> _Work to complete_
Find where "Given: Click the SECURITY POLICY label text" appears in the records below, then return that line and every later line exactly, stopping only at the last line.

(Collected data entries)
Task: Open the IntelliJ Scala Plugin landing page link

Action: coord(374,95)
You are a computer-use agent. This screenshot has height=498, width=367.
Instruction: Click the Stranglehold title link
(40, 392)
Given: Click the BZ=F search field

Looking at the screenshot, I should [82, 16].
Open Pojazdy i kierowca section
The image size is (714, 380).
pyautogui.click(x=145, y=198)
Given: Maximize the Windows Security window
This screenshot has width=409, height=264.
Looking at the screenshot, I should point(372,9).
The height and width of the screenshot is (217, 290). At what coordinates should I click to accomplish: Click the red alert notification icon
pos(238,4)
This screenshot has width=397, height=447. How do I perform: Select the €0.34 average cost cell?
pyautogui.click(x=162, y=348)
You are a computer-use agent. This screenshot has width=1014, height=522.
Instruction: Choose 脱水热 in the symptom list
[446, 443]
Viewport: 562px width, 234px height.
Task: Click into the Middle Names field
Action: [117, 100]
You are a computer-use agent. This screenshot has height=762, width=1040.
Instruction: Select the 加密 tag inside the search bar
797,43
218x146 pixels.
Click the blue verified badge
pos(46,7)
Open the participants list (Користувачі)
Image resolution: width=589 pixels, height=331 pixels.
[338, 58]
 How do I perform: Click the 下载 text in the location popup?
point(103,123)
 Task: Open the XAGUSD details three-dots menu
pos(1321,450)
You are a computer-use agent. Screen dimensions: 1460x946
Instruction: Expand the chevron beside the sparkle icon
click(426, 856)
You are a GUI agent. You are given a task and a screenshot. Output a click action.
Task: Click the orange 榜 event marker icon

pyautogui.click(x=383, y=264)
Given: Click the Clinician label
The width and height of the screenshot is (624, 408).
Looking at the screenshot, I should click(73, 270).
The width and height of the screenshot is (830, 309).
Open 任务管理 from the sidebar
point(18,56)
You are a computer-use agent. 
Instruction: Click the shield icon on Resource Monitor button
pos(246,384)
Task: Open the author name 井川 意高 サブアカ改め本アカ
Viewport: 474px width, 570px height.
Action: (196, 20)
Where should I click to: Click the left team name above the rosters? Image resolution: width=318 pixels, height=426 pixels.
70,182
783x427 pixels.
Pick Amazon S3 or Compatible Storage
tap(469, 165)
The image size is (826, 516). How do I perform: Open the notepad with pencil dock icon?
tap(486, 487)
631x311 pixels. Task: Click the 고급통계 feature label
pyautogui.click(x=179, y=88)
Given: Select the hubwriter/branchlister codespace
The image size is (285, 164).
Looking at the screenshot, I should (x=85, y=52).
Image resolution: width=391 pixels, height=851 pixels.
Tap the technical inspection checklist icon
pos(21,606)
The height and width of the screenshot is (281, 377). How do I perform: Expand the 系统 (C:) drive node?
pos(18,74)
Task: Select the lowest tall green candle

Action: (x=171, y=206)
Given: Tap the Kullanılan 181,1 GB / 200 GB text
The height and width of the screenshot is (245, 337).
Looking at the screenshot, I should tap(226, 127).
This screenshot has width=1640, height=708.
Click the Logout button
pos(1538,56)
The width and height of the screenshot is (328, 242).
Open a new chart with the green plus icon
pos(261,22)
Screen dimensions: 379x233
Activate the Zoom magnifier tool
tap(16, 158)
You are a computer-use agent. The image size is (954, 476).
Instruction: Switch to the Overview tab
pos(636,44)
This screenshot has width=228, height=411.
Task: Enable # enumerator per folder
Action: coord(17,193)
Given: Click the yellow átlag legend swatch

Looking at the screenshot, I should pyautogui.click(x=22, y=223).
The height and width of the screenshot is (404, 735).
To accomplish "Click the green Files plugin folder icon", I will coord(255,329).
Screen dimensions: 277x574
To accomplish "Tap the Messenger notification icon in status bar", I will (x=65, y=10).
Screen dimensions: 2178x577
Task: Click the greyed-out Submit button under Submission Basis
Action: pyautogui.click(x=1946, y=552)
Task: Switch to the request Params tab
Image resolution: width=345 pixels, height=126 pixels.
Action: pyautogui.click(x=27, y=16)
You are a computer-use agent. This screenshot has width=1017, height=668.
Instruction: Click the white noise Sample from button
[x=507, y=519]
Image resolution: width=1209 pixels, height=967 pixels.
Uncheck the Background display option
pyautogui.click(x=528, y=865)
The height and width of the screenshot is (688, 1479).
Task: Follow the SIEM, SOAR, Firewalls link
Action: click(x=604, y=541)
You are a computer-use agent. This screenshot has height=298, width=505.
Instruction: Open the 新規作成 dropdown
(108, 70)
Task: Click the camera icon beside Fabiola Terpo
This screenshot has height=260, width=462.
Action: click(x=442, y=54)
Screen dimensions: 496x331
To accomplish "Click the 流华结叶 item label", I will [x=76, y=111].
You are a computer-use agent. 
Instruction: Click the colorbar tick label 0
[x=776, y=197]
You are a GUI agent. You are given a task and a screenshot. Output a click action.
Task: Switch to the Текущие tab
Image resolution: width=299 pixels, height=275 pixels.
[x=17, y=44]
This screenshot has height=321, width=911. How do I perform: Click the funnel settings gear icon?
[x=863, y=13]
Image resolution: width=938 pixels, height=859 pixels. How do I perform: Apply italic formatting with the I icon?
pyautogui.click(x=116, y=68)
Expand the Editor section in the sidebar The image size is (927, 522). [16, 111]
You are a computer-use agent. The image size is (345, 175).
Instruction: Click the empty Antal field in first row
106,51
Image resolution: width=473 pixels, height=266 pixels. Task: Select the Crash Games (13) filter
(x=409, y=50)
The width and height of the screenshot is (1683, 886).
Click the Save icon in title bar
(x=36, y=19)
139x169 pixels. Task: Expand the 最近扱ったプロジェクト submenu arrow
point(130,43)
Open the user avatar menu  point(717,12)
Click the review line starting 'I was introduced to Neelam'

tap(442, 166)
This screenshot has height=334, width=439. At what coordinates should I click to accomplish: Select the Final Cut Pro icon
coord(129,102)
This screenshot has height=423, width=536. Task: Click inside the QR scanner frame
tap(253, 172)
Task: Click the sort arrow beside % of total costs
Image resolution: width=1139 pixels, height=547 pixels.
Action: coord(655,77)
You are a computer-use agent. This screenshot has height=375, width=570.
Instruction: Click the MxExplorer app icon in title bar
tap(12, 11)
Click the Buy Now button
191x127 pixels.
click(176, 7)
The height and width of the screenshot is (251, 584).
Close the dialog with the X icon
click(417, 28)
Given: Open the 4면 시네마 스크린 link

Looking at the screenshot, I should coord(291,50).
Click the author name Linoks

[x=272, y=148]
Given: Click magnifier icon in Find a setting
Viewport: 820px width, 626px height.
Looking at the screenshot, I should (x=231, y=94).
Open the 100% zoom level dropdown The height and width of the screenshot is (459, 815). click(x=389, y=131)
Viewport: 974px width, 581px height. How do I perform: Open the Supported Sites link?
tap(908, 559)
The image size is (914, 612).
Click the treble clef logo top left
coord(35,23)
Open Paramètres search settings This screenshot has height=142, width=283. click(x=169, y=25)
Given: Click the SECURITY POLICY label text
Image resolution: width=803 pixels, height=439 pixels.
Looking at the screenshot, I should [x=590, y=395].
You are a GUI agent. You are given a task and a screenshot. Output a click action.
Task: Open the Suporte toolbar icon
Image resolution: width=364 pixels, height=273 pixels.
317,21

> _Result of this task_
Given: Click the SECURITY POLICY label text
Image resolution: width=803 pixels, height=439 pixels.
Looking at the screenshot, I should [x=590, y=395].
You are a GUI agent. You are given a task and a screenshot. Output a click action.
Task: Open the Suporte toolbar icon
Image resolution: width=364 pixels, height=273 pixels.
317,21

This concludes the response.